Tuesday, January 08, 2008

Optimism of the will

Highlights here from a great piece on technology, the future and why we shouldn't be as gloomy.

Meanwhile, Paul Otellini, the top man at Intel gushed out his enthusiasm on what he calls "a personal net." He predicts that a range of devices will emerge, each with at least the processing power of a current PC, offering their own "specialist features," but which will all interface to the Internet. And in his Arthur C Clarke moment said, "Instead of going to the Internet, the Internet comes to us."

"Our business model is one of very high risk," he said. "We dig a very big hole in the ground, spend three billion dollars to build a factory in it, which takes three years, to produce technology we haven't invented yet, to run products we haven't designed yet, for markets which don't exist." Ummm, wonder if he could have got that business idea past the rich boys and girls in Dragon's Den. "I see Mr Otellini, but what I want to know is have you got distribution in Boots lined up for this product that doesn't exist yet."
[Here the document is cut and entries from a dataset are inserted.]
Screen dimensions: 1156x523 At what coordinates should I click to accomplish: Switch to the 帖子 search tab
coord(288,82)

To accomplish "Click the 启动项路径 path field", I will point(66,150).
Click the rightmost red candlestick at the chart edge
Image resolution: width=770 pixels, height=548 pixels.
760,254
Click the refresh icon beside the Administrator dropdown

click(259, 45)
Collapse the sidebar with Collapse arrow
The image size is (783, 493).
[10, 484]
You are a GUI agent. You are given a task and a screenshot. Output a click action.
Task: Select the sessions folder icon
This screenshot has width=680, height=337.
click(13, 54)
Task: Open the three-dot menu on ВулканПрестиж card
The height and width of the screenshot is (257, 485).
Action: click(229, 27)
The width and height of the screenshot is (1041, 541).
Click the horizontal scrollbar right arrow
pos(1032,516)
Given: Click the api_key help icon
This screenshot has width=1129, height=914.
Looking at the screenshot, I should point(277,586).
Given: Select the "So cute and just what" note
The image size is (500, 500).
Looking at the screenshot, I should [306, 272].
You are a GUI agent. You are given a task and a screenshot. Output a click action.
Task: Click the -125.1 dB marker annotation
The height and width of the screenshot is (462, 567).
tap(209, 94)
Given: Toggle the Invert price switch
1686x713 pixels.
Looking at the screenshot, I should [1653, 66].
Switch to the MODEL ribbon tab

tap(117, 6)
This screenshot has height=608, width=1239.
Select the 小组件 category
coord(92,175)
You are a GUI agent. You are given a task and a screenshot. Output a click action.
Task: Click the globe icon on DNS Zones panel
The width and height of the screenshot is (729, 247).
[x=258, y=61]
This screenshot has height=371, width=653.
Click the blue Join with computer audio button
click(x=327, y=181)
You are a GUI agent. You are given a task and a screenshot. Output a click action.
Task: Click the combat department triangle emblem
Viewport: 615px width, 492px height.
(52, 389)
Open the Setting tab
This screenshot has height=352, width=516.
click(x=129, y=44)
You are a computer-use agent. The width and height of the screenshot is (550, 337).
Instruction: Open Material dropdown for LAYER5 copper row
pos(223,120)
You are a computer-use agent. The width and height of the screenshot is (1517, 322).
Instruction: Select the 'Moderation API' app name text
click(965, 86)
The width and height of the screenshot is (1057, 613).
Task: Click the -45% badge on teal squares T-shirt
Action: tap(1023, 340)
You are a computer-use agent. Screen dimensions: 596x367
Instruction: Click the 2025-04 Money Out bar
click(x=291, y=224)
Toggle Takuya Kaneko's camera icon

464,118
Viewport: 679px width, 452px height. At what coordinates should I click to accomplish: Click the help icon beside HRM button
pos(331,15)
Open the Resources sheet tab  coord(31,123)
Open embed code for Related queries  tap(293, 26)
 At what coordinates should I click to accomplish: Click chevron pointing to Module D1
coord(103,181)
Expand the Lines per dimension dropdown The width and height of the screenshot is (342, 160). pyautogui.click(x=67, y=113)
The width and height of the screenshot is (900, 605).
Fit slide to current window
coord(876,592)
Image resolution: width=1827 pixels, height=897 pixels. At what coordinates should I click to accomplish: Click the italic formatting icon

It's very easy to be cynical about technology, but the truth is, it's Brits' cynicism that has held back the UK industry. Only in America could you hear so much optimism, so much willingness to throw money at products that don't even exist on paper. Google could never have got off the ground in any other country, (remember, its founders didn't even know how it would generate revenue when backing was secured) and the same applies to today's social networking sites.